Der Überlebenskampf der Völker Ostturkestans wird immer verzweifelter und somit auch unberechenbarer. Auf ausländische Unterstützung können die Bewohner Xinjiangs kaum hoffen. Zwar verurteilte das Europäische Parlament in einer Resolution am 10. April 1997 die Verletzung des Rechts auf Religionsausübung, die willkürlichen Verhaftungen und Hinrichtungen sowie die Zerstörung der uigurischen Kultur. Auch forderten die Parlamentarier die Freilassung der inhaftierten Demonstranten in Yining sowie einen freien Zugang von Menschenrechtsorganisationen und Journalisten in die Region. Doch vergeblich warteten die Völker Ostturkestans bislang darauf, daß sich die europäischen Regierungen nicht nur zu den schweren Menschenrechtsverletzungen in Tibet öffentlich äußern, sondern sich auch Xinjiang zuwenden. Selbst in den neugegründeten zentralasiatischen Nachbarstaaten sind die Regierungen entgegen den Beschuldigungen Pekings peinlichst bemüht, die chinesische Führung nicht zu verärgern. Am 26. April 1996 unterzeichnete China ein Abkommen mit Rußland, Kasachstan, Kirgisistan, Tadschikistan, in dem sich diese Staaten zum gemeinsamen Kampf gegen "Separatisten" verpflichteten.

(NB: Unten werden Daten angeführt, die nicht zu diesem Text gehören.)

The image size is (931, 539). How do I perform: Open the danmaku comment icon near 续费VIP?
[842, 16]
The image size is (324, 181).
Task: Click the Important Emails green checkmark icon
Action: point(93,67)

Forderungen an die chinesische Regierung

Die Gesellschaft für bedrohte Völker appelliert an die chinesische Regierung:

Die politischen Gefangenen in der Provinz Xinjiang unverzüglich freizulassen,

die Kriminalisierung der Menschenrechts- und Demokratiebewegung in Xinjiang zu unterbinden,

weitere Massenverhaftungen zu unterlassen,

Menschenrechtsorganisationen und Journalisten freien Zugang in die Krisenregion zu gewähren,

eine unabhängige Untersuchung der Massaker in Yining zu gestatten und unverzüglich Strafverfahren gegen die Verantwortlichen einzuleiten,

die Religionsausübung nicht länger zu beschränken,

die Neuansiedlung von chinesischen Zuwanderern einzustellen,

die nominell bestehende Selbstverwaltung der "Autonomen Region Xinjiang" auch tatsächlich zu verwirklichen,

die seit altersher ansässige Bevölkerung stärker an der wirtschaftlichen Entwicklung zu beteiligen.